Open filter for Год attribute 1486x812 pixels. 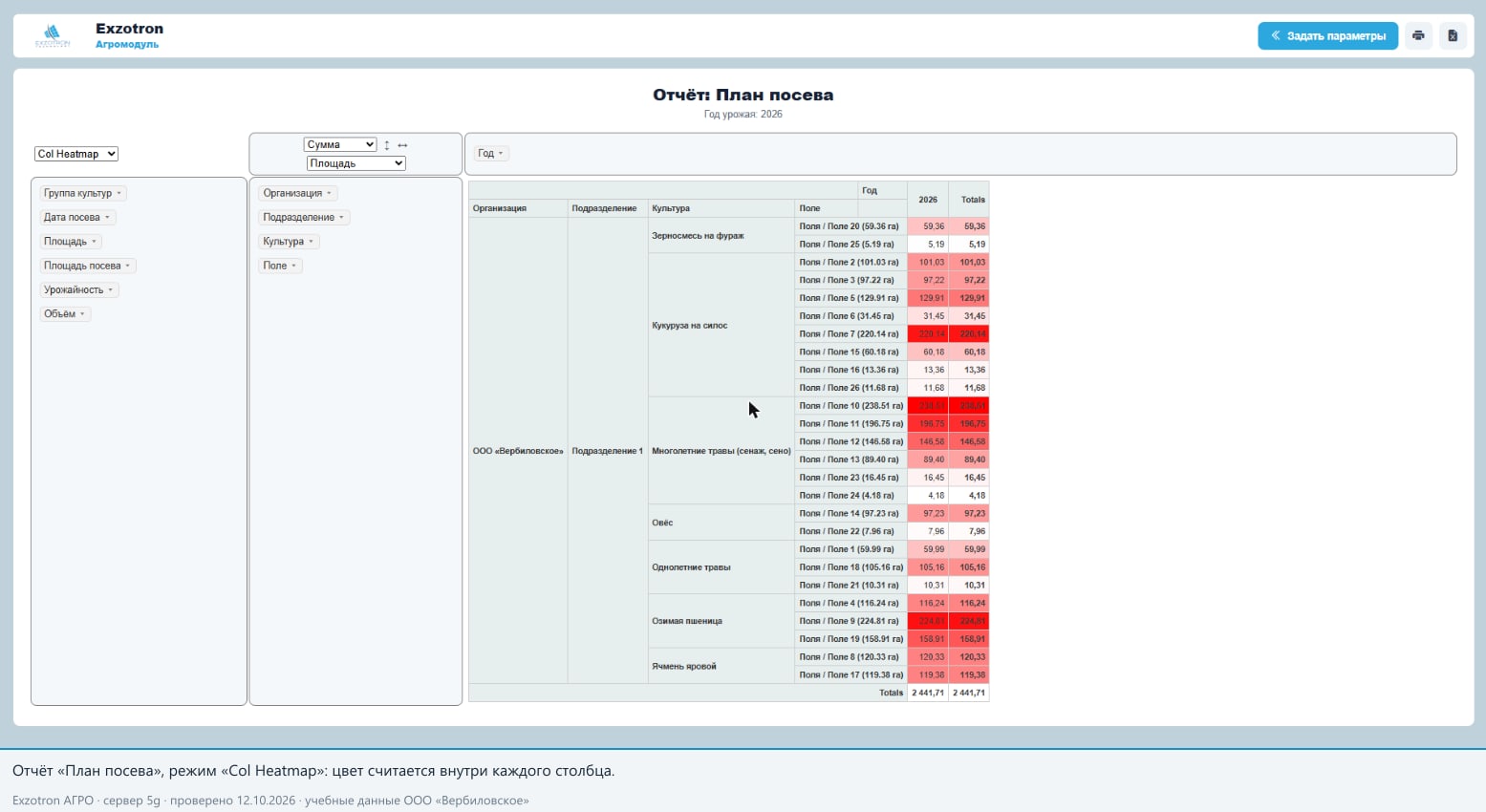point(501,154)
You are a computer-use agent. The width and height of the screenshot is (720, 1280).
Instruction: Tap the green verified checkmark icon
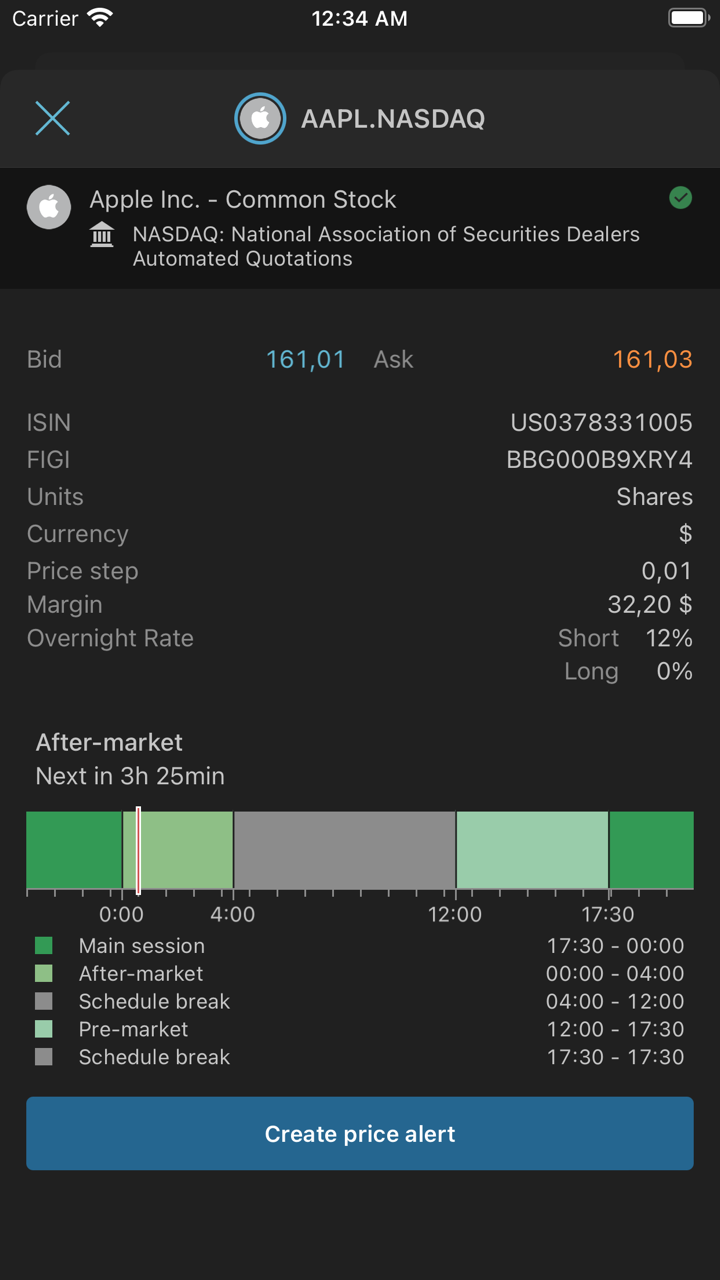681,198
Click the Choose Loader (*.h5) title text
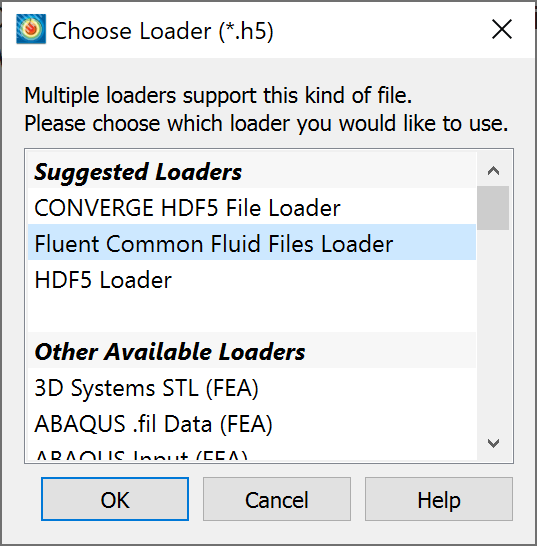 click(163, 31)
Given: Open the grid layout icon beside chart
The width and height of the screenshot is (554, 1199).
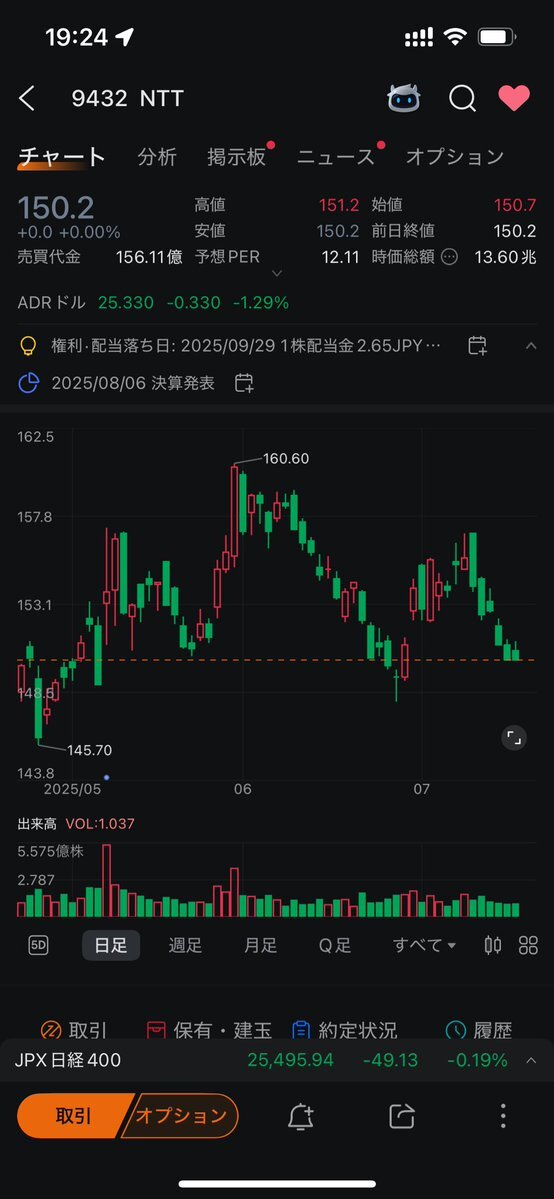Looking at the screenshot, I should pyautogui.click(x=528, y=945).
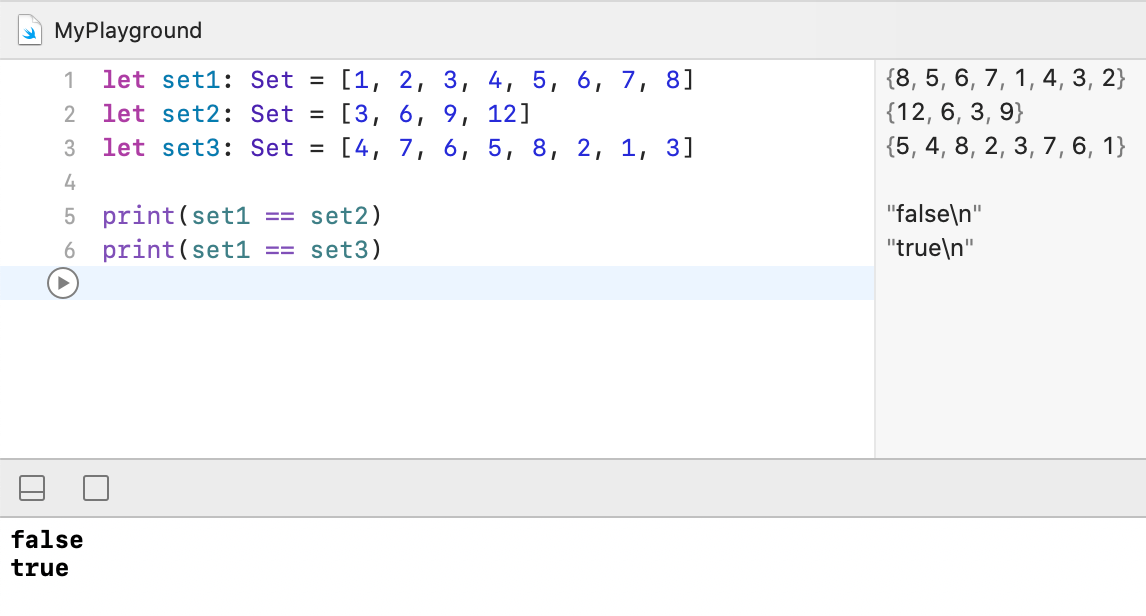Click the "true" output in console
Screen dimensions: 1146x616
40,569
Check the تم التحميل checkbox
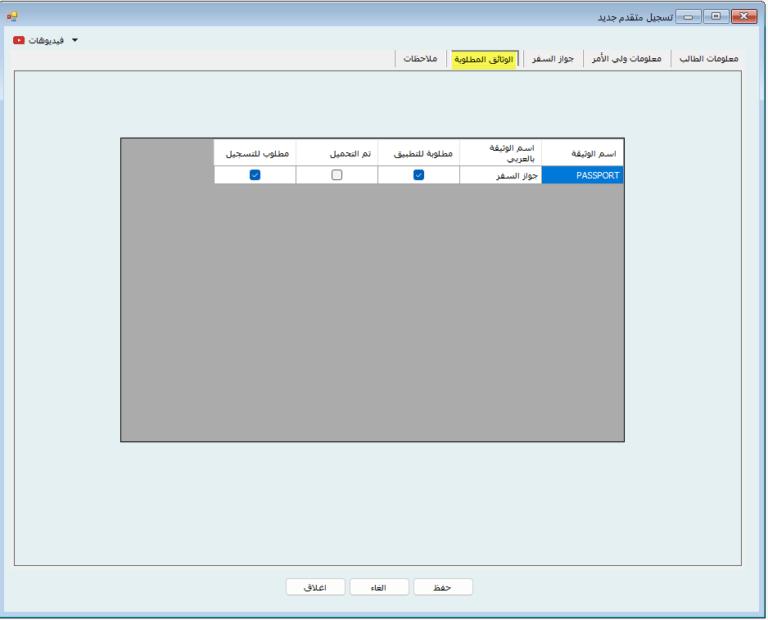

◆ ◆ ◆ ◆ ◆ ◆ ◆

### [Task to complete]
Exclude the pictures and write out exactly the lines from the one holding "You are a computer-use" through the end of the entries, inclusive, and only those.

### [Solution for this task]
You are a computer-use agent. The width and height of the screenshot is (720, 1280).
Instruction: Tap the green verified checkmark icon
681,198
Click the Choose Loader (*.h5) title text
 click(163, 31)
Given: Open the grid layout icon beside chart
The width and height of the screenshot is (554, 1199).
Looking at the screenshot, I should pyautogui.click(x=528, y=945).
Click the "true" output in console
Screen dimensions: 1146x616
40,569
Check the تم التحميل checkbox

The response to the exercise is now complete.